TYPO3-Solr / ext-solr

A TYPO3 extension that integrates the Apache Solr search server with TYPO3 CMS. dkd Internet Service GmbH is developing the extension. Community contributions are welcome. See CONTRIBUTING.md for details.
GNU General Public License v3.0
136 stars 247 forks source link

Do not differenciate sites by "domain" but use TYPO3 sites for this #3459

Open baschny opened 1 year ago

baschny commented 1 year ago

Currently EXT:solr considers a "site" being the "same domain". This comes from the legacy of using sys_domain records. In TYPO3 since v9 we have a different concept of "site", being having a common "root PID". The domain is just part of the "Base URL Prefix" when generating URLs, so for example these could be different sites:

The Solr Extension would consider main and site-2 to be the same site, because it only looks on the domain to calculate the siteHash, which is the major factor upon deciding which results to display to the user in the frontend (thus it will mix search results for these two sites.

So this is basically a bug report, but also a feature request, because if we change this concept, probably some things (or sites relying on this "misbehaviour") might break - but on the long run this would be helpful so that we know what we are dealing when talking about a "Site".

Maybe I have also just overseen something, if so, please correct me if I am wrong!

avogt1701 commented 1 year ago

That would also fix some use cases with baseVariants. See #2846 #2578

baschny commented 1 year ago

Reading through these other issues:

Maybe a generic solution to cope all "wishes" would be to have it configurable which information is used to generate the "site hash":

You only have to decide which is the "default" one and document what it means when this is changed.

dkd-kaehm commented 11 months ago

@baschny @avogt1701 @christophlehmann Is maybe a new PSR-14 Event a best choice instead of programming all the strategies/variants with settings?

avogt1701 commented 11 months ago

Yes i think that can be a suitable solution. Maybe something like this:


SiteHashService Introduce new method SiteHashService->getSiteHashDomain with new PSR-14 event.
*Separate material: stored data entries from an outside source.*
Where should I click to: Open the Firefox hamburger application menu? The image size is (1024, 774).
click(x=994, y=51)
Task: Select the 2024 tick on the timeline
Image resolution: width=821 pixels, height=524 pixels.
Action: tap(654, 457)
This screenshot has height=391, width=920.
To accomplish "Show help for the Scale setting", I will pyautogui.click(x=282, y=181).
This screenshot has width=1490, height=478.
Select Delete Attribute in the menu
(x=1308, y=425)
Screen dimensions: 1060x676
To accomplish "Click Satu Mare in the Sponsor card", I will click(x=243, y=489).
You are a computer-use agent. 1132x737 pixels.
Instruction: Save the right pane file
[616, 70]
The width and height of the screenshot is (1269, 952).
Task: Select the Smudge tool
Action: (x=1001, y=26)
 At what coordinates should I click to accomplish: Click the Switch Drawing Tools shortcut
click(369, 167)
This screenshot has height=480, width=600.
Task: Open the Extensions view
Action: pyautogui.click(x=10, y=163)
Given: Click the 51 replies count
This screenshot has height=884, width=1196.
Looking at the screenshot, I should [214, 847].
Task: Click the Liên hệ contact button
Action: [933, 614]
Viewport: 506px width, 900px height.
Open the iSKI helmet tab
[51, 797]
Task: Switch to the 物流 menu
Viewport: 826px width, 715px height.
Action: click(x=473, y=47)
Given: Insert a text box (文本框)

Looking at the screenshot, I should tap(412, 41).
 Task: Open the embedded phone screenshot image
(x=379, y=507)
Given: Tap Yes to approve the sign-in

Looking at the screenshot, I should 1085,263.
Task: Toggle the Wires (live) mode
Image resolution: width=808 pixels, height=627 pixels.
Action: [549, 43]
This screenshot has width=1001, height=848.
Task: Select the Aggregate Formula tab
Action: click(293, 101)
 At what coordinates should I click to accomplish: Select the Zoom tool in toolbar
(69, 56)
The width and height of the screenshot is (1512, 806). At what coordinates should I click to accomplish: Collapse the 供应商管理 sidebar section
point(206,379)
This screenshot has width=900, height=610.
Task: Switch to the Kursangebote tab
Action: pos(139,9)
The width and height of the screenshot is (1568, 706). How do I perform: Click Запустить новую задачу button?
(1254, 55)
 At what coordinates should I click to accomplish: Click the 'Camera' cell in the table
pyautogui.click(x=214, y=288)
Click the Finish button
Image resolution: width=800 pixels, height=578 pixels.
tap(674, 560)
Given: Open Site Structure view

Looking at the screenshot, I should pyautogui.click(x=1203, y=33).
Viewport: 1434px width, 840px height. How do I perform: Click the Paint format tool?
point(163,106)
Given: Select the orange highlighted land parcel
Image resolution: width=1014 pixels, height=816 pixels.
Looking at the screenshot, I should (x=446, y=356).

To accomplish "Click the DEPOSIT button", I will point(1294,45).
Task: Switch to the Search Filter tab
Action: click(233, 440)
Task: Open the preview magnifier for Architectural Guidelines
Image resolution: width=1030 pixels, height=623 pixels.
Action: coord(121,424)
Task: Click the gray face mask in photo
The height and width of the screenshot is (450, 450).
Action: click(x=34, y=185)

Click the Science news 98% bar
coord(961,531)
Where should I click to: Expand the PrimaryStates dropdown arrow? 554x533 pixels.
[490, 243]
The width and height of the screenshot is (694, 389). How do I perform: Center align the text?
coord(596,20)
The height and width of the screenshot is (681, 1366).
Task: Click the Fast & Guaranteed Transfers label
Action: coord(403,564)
Someting like this:

public function getSiteHashDomain(\TYPO3\CMS\Core\Site\Entity\Site $typo3Site): string
{
    // todo: Add an event here that can be used to manipulate the "domain" resolution

    // current default
    return $typo3Site->getBase()->getHost();
}

Replace the "domain" resolution with the new method

SiteRepository->buildTypo3ManagedSite https://github.com/TYPO3-Solr/ext-solr/blob/12.0.0/Classes/Domain/Site/SiteRepository.php#L227

$siteHashService = GeneralUtility::makeInstance(SiteHashService::class);
$domain = $siteHashService->getSiteHashDomain($typo3Site);

SiteHashService->getDomainByPageIdAndReplaceMarkers https://github.com/TYPO3-Solr/ext-solr/blob/12.0.0/Classes/Domain/Site/SiteHashService.php#L106

$domainOfPage = $this->getSiteHashDomain($typo3Site);

SiteHashService->getDomainListOfAllSites https://github.com/TYPO3-Solr/ext-solr/blob/12.0.0/Classes/Domain/Site/SiteHashService.php#L91

$domains[] = $this->getSiteHashDomain($typo3Site);
christophlehmann commented 11 months ago

We also need to care about the last eiD-Script. This uses the domain and the eiD Middleware is before Site resolver Middleware, so we have no site at this point. Thus the Script needs to be turned into a Middleware behind Site resolver.

A core-friendly site hash strategy as upcoming default would be nice. From my point of view it could be Site::$identifier + TYPO3_CONTEXT.

sorenmalling commented 7 months ago

@baschny What has been your solution up until today?

sorenmalling commented 7 months ago

My take on a solution with what we already have present: https://gist.github.com/sorenmalling/15f2e4ba7f9c9bff19592da3f060443c

baschny commented 7 months ago

@sorenmalling one potential solution is to index the site identifier too:

plugin.tx_solr.index.queue.pages.fields {
...
    siteIdentifier_stringS = TEXT
    siteIdentifier_stringS.data = site:identifier

And use it in the filter:

plugin.tx_solr {
    search {
        query {
            filter {
                # restrict search results to the current site
                currentSite = TEXT
                currentSite.data = site:identifier
                currentSite.wrap = siteIdentifier_stringS:"|"
            }
        }